== Entries supplied

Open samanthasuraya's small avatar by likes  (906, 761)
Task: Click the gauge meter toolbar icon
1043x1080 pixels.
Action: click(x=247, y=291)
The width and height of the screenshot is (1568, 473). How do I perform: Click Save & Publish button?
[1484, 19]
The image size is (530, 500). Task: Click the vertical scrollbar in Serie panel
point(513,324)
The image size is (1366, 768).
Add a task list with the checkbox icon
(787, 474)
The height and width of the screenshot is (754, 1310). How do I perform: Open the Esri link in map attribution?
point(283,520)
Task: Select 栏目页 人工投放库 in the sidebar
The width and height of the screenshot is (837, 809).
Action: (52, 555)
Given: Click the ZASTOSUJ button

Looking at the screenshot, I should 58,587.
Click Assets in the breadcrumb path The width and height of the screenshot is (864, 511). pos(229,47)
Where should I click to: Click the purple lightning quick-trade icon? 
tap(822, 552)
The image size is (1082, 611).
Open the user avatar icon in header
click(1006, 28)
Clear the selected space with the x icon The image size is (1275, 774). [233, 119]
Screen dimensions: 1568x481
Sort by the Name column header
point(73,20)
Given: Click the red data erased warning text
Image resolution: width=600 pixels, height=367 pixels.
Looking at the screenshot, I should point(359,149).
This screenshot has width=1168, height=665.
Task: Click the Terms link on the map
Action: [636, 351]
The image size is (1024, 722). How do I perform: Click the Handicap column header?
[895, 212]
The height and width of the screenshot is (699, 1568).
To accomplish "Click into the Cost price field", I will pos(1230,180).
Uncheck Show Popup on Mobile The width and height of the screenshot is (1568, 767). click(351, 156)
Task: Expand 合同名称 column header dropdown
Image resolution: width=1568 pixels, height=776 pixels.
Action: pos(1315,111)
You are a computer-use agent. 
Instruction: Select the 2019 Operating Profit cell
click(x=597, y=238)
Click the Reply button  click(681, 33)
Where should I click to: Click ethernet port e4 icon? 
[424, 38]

====

Reproduce each entry in the listing character for character.

Open samanthasuraya's small avatar by likes  (906, 761)
Task: Click the gauge meter toolbar icon
1043x1080 pixels.
Action: click(x=247, y=291)
The width and height of the screenshot is (1568, 473). How do I perform: Click Save & Publish button?
[1484, 19]
The image size is (530, 500). Task: Click the vertical scrollbar in Serie panel
point(513,324)
The image size is (1366, 768).
Add a task list with the checkbox icon
(787, 474)
The height and width of the screenshot is (754, 1310). How do I perform: Open the Esri link in map attribution?
point(283,520)
Task: Select 栏目页 人工投放库 in the sidebar
The width and height of the screenshot is (837, 809).
Action: (52, 555)
Given: Click the ZASTOSUJ button

Looking at the screenshot, I should 58,587.
Click Assets in the breadcrumb path The width and height of the screenshot is (864, 511). pos(229,47)
Where should I click to: Click the purple lightning quick-trade icon? 
tap(822, 552)
The image size is (1082, 611).
Open the user avatar icon in header
click(1006, 28)
Clear the selected space with the x icon The image size is (1275, 774). [233, 119]
Screen dimensions: 1568x481
Sort by the Name column header
point(73,20)
Given: Click the red data erased warning text
Image resolution: width=600 pixels, height=367 pixels.
Looking at the screenshot, I should point(359,149).
This screenshot has width=1168, height=665.
Task: Click the Terms link on the map
Action: [636, 351]
The image size is (1024, 722). How do I perform: Click the Handicap column header?
[895, 212]
The height and width of the screenshot is (699, 1568).
To accomplish "Click into the Cost price field", I will pos(1230,180).
Uncheck Show Popup on Mobile The width and height of the screenshot is (1568, 767). click(351, 156)
Task: Expand 合同名称 column header dropdown
Image resolution: width=1568 pixels, height=776 pixels.
Action: pos(1315,111)
You are a computer-use agent. 
Instruction: Select the 2019 Operating Profit cell
click(x=597, y=238)
Click the Reply button  click(681, 33)
Where should I click to: Click ethernet port e4 icon? 
[424, 38]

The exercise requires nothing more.